- Poster
- Directed by: Justin Chambers
- Screenplay by: Justin Chambers
- Produced by: Justin Chambers William Alexander IV Karina Diaz
- Starring: Sally Kirkland Aidan Bristow Shoshana Bush Rolonda Watts Ross Marquand Lisa Glass Terrell Tilford
- Cinematography: Michael Moghaddam
- Edited by: Justin Chambers Karina Diaz
- Music by: Jimmy Gelhaar
- Production company: Crevice Entertainment Company LLC.
- Distributed by: Synkronized Films theatrical: Crevice Entertainment Company LLC.
- Release date: December 14, 2012 (Los Angeles);
- Running time: 151 minutes
- Country: United States
- Language: English

= Broken Roads (film) =

Broken Roads is a 2012 American family drama film written, directed and produced by Justin Chambers alongside producer William Alexander IV and producer/editor Karina Diaz, and starring Sally Kirkland as Wallace Russo and Aidan Bristow as Aldo Russo.

Filming for the film began in July 2011 and ended in August 2011. The film world-premiered in Los Angeles, California, on September 19, 2011, followed by an encore in Lake Havasu City, Arizona, on November 8 that same year.
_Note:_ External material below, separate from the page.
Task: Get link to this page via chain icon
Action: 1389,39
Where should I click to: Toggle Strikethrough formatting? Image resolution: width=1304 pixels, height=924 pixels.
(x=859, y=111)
The film was released theatrically on December 14, 2012, in select cities in the United States by Synkronized Films and Crevice Entertainment Company LLC.

== Plot ==
A teen's life is shattered by a fatal car crash, leaving his mother dead and him lost from the world. He's forced to move to a small town to live with his grandmother, whom he's never met. After living together, they discover that they're unable to find peace with their own demons until they've found peace with each other. Broken Roads is a contrasted portrait of life and dealing with loss. A character driven journey of rediscovery and the hills climbed which forever change us.